We are close to winning a huge victory for working Vermonters by raising the state’s minimum wage—providing a nearly $250 million boost to the state’s economy, and lifting thousands of the state’s lowest-wage workers out of poverty.
On Friday, the House Appropriations committee voted to send the bill to a full floor vote this week: that House floor debate and vote on this important bill is expected to happen on Tuesday!
Join us tonight at our Burlington offices – or from your home – for a statewide phonebank to get this bill passed in the House this week. RSVP on Facebook, or if you can’t make it to our offices email Elise Greaves for other ways you can help make calls.
The Vermont Raise the Wage Coalition, which includes Rights & Democracy, has led the effort to pass this bill, as well as Paid Family Leave, during this biennium. Friday’s vote to move the bill to a full floor debate was a huge step forward. In addition, key Senate committees have agreed to move the paid family leave bill to a floor debate in that chamber.
“By raising the minimum wage and establishing paid family leave, Vermont legislators and Governor Phil Scott have an opportunity to raise the quality of life in our communities,” said Andrew Tripp, a Rights & Democracy board member. “Right now, too many families are working 40 hours a week, or more, and still unable to afford basic necessities or to stay home with their loved ones when they need them most. There is a lot of talk about how to make Vermont communities healthier and more affordable. These two bills offer a chance to reward the hard work of tens of thousands of Vermonters.”
Your Representatives needs to hear from you before Tuesday about why they need to support raising the minimum wage.
If you have a personal story about the impact low-wage work has had on you, that’s the most powerful story to tell. For some additional key myth-busting talking points, see below.
Recently House Speaker Mitzi Johnson told VT Digger that raising Vermont’s minimum wage was critical to making Vermont affordable for low-income residents. She added:
“If we want a state that supports families, that supports a strong healthy future, that’s attractive to young people, then we need policies that are accommodating to young families and that are accommodating to entry-level workers. I think even if it’s vetoed, even if we can’t override, I think a very big segment of Vermont wants to see people speaking up for them.”
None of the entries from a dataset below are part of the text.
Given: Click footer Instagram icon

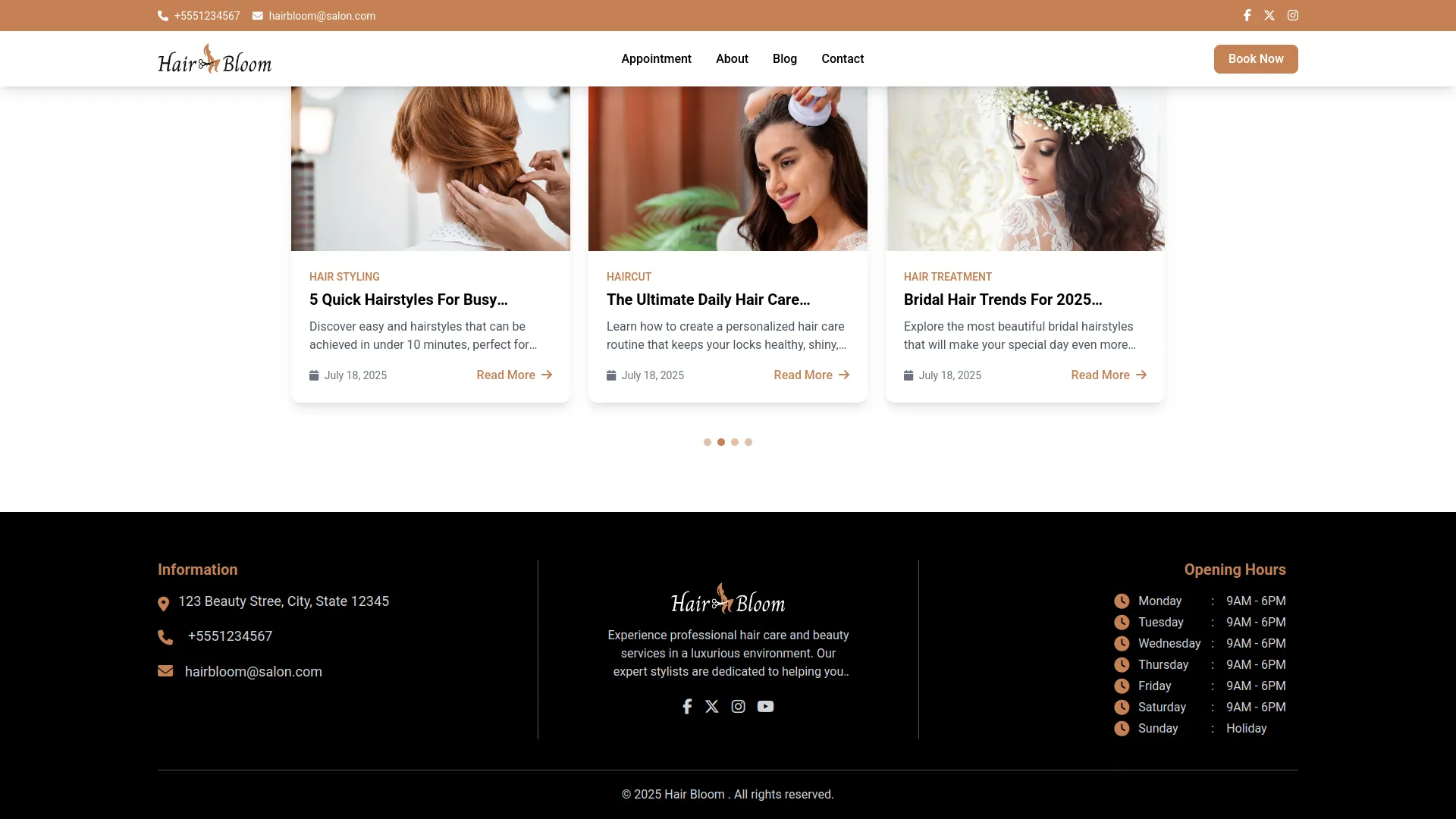Looking at the screenshot, I should click(738, 706).
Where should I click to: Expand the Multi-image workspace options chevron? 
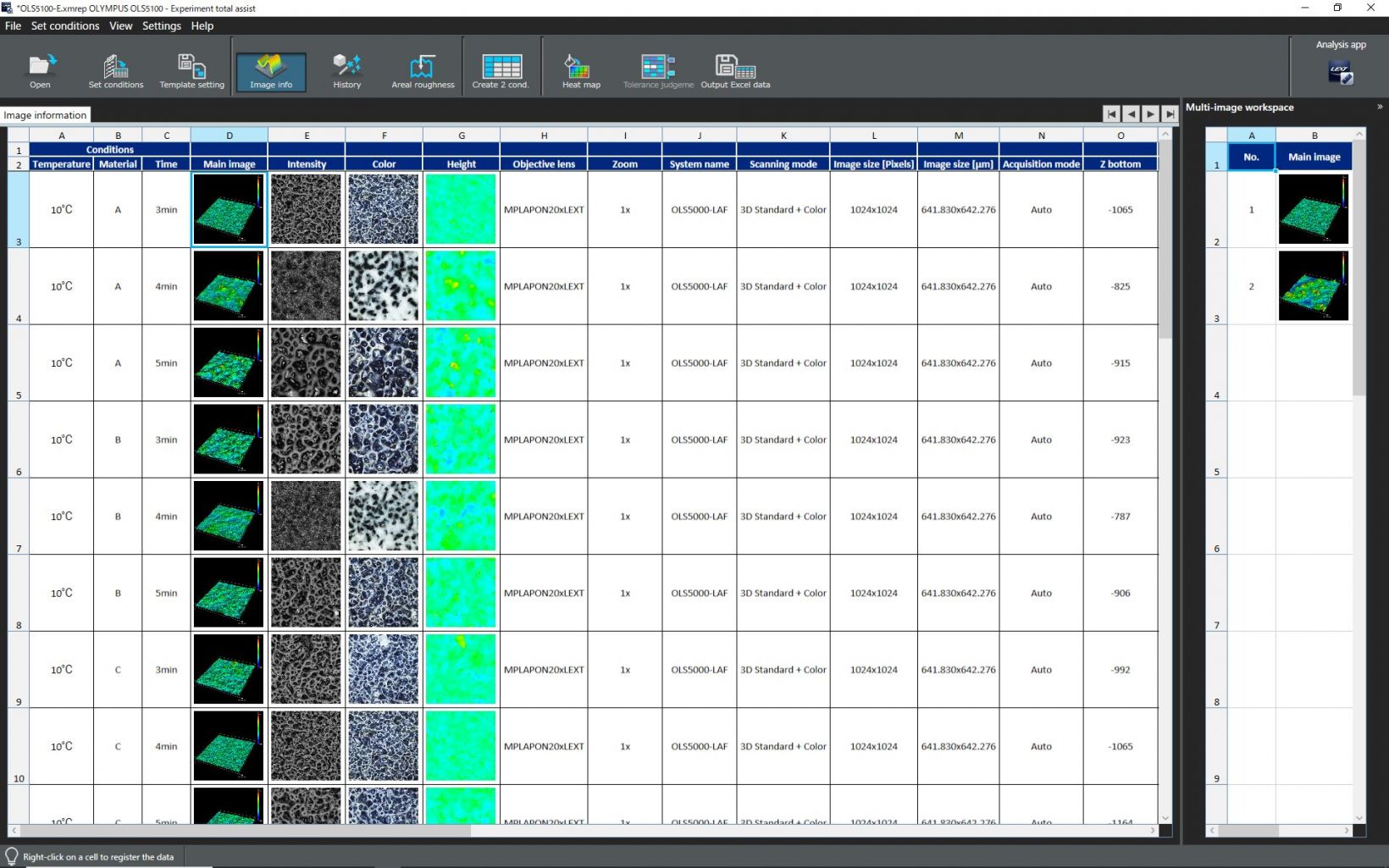click(x=1378, y=107)
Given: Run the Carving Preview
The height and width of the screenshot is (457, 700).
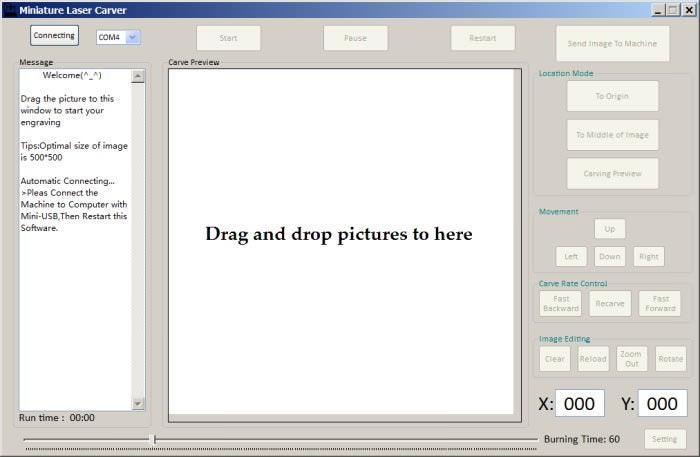Looking at the screenshot, I should [x=612, y=173].
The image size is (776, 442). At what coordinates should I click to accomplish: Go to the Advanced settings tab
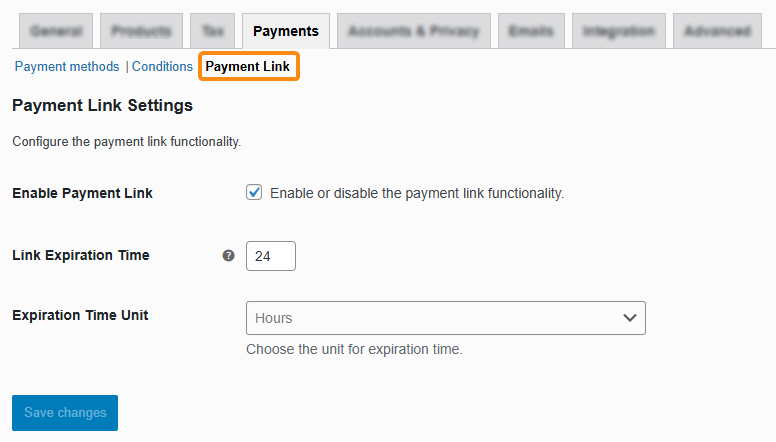717,32
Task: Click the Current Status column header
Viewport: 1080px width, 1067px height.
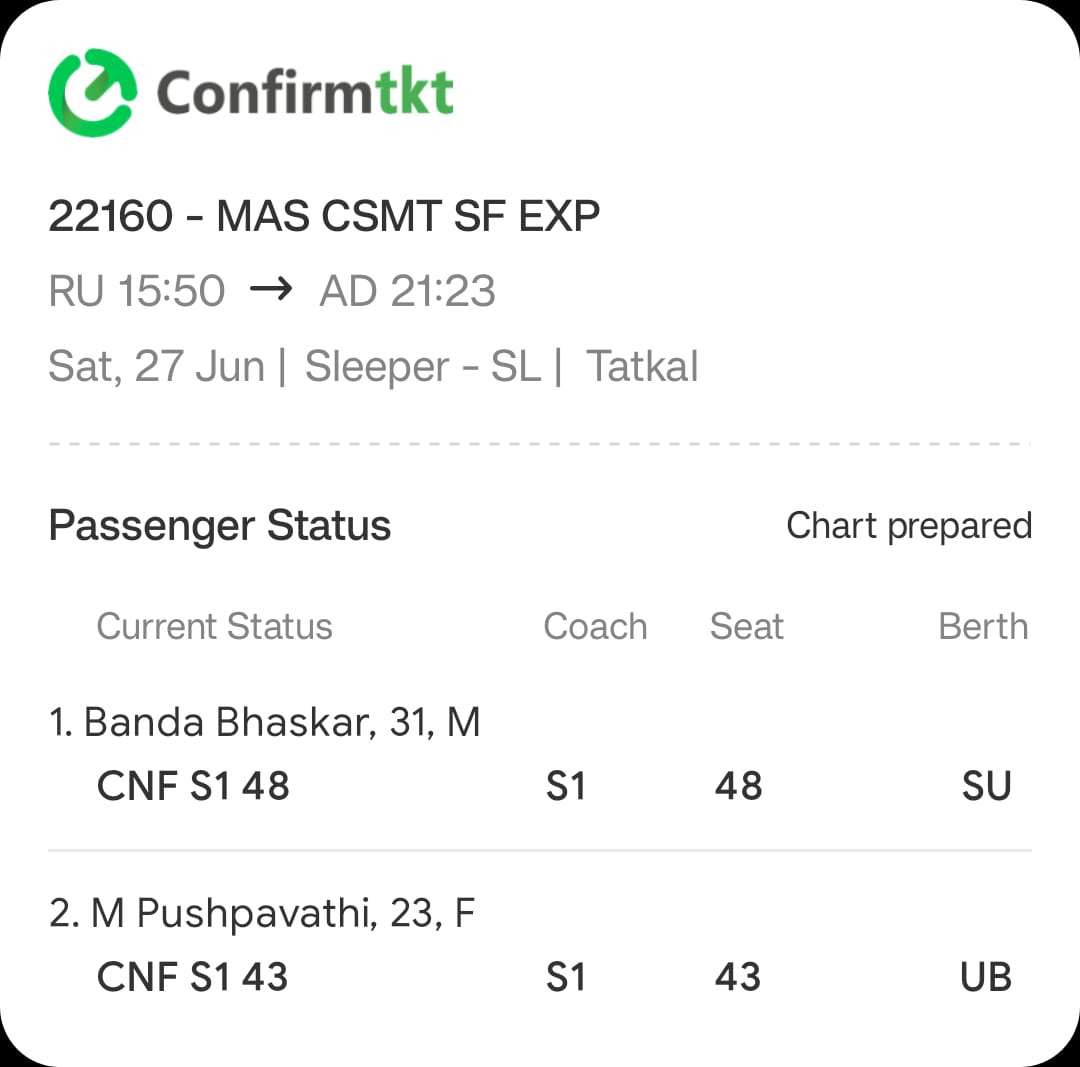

This is great news to hear from the Speaker, but we want to hear this message coming from your Representative too. If they support the legislation – thank them!
Here’s two ways to make sure this bill becomes law this year.
- Call and email your Representative today: You can look up their contact information here. You can also leave a message for them at the Sgt. at Arms office. That number is (802) 828-2228.
- Call Gov. Phil Scott at (802) 828-3333 and tell him to stand with working Vermonters and raise the wage!
At a time when billions in federal tax breaks are being given the wealthy, raising the standard of living for thousands of Vermonters—many of them women and people of color—is only fair and just.
But it will only happen if legislators and Gov. Scott hear loud and clear from folks like you.
Here are some key talking points to combat some common myths, if you need them, when you’re talking to or emailing your legislator.
Check out this story from New Hampshire, which explains how workers are seeking jobs in Vermont, Maine, and Massachusetts because the minimum wage is higher in those states. As a result, New Hampshire businesses are raising their wages to compete. In other words, raising the minimum wage attracts workers.
Opponents like to say jobs could be lost, but this ignores a simple truth: People who make more money don’t need as many jobs to support themselves or their families. So, if someone works two jobs now, they may only need to work 1.5 jobs in the future. But, they have more money in their pocket. A win-win!
The wage increases will happen slowly over a six-year period. Businesses, and nonprofits, will have time to adjust. And, it’s not like the cost of living is going to stop going up in those six years. Some large nonprofits—such as the Champlain Valley Office of Economic Opportunity—already pay their employees more than $15 an hour because as an anti-poverty organization, they don’t want to be paying staff poverty wages.
The benefits cliff concerns are real, but they’re real for folks today. Someone making $10.50 an hour can lose public benefits for food, housing, and child care. Raising the minimum wage will not exacerbate the problem, but provide people a path off of receiving benefits—which is what many low-wage workers said during two separate public hearings this session.